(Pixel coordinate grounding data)
_____

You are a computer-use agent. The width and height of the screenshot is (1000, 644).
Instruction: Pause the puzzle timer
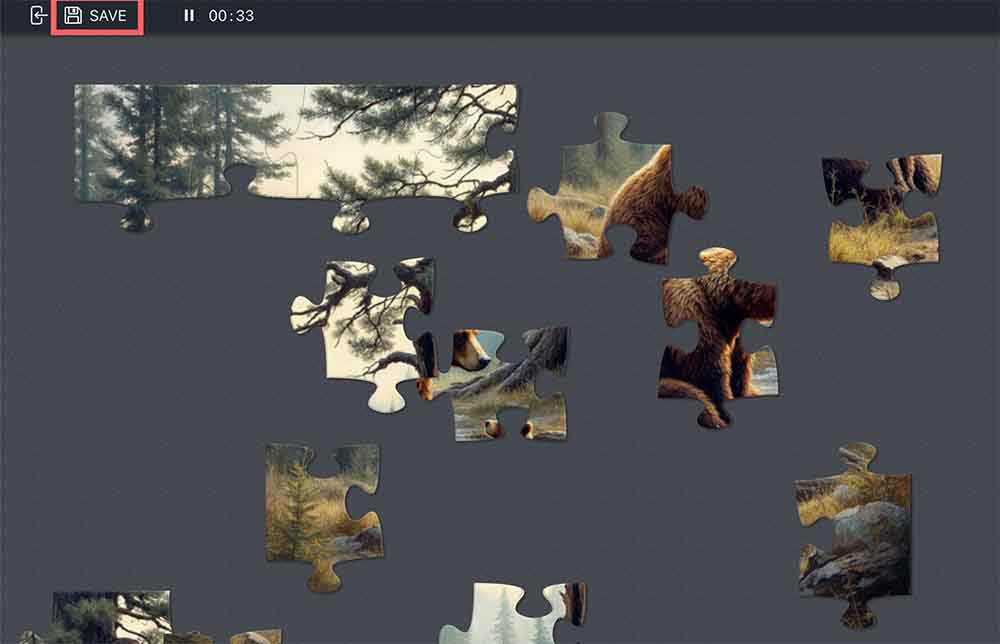click(x=189, y=16)
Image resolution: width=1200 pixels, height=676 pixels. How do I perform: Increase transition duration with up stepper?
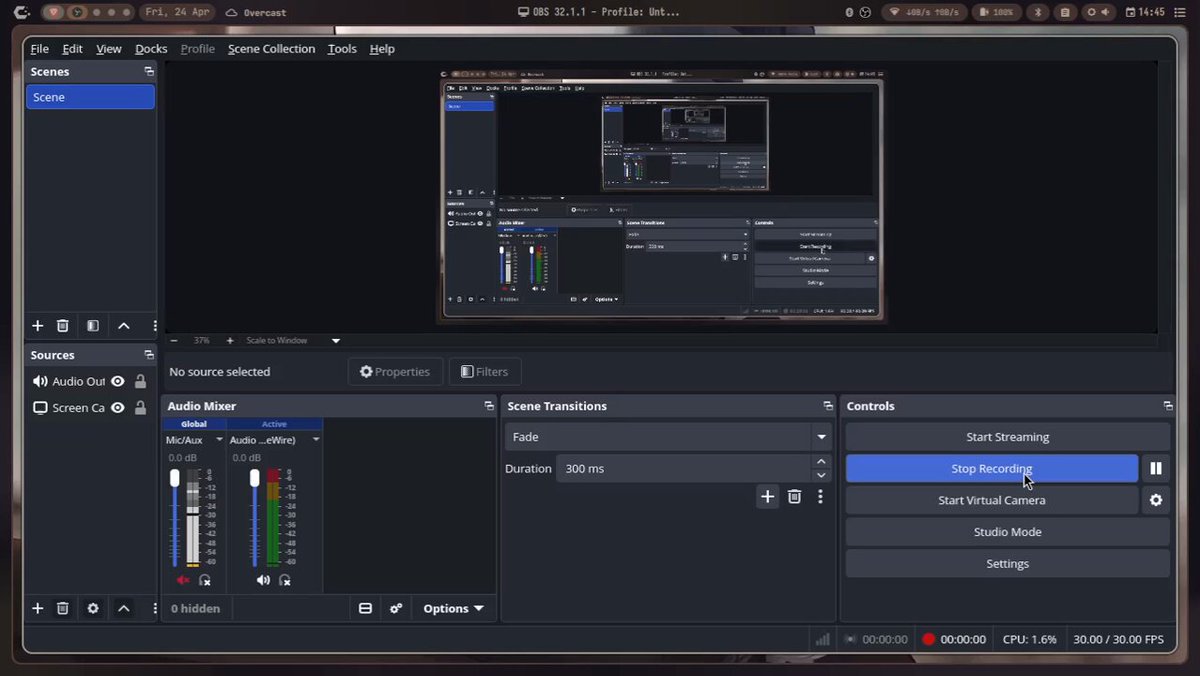(x=821, y=462)
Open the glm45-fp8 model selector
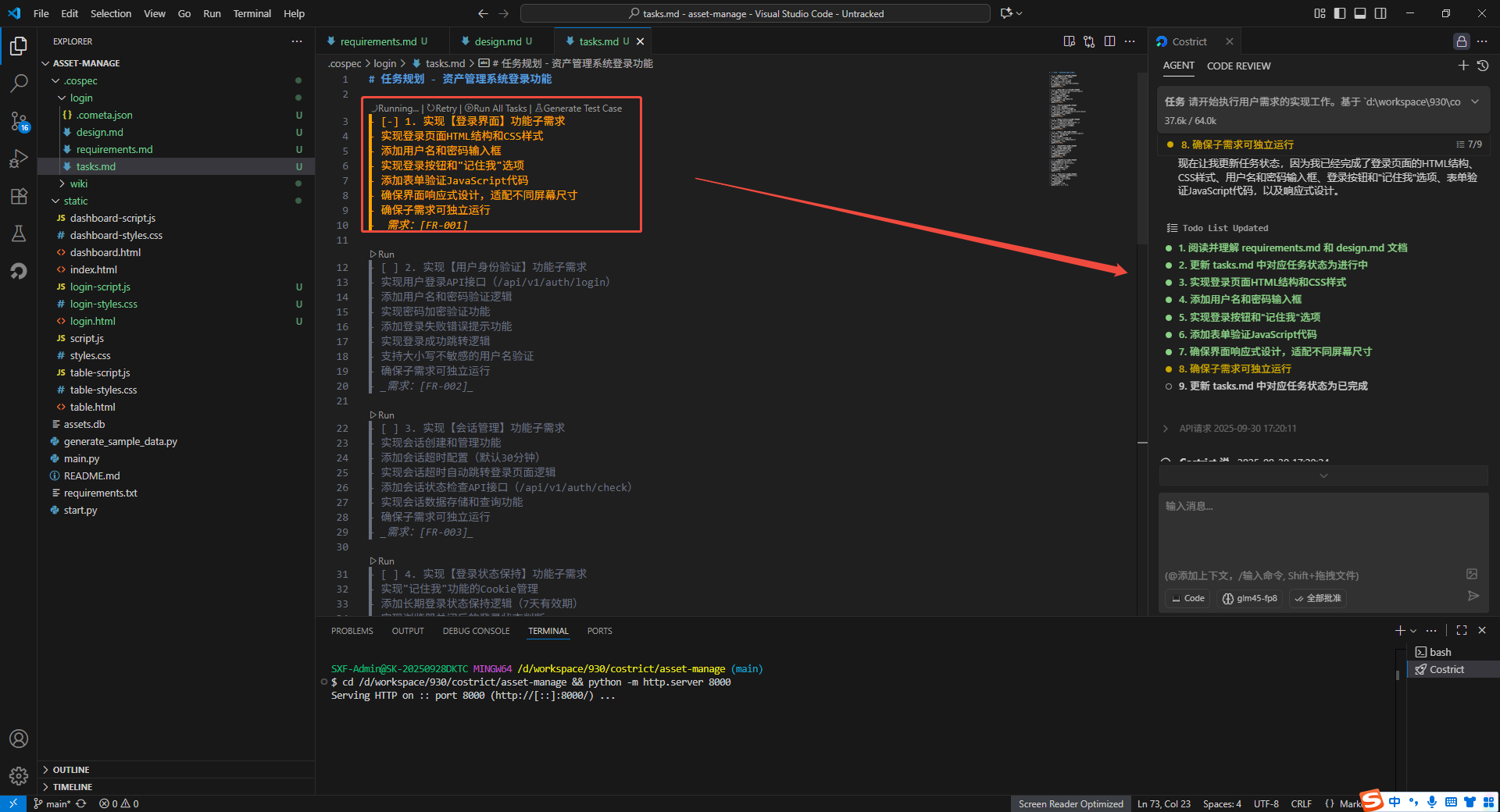1500x812 pixels. coord(1250,598)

_____

## PROBLEM REQUIREMENTS
Each record should be quoted exactly, with the images omitted.

## ANSWER AREA
You are a computer-use agent. The width and height of the screenshot is (1000, 644).
Instruction: Pause the puzzle timer
click(x=189, y=16)
Image resolution: width=1200 pixels, height=676 pixels. How do I perform: Increase transition duration with up stepper?
(x=821, y=462)
Open the glm45-fp8 model selector
1500x812 pixels. coord(1250,598)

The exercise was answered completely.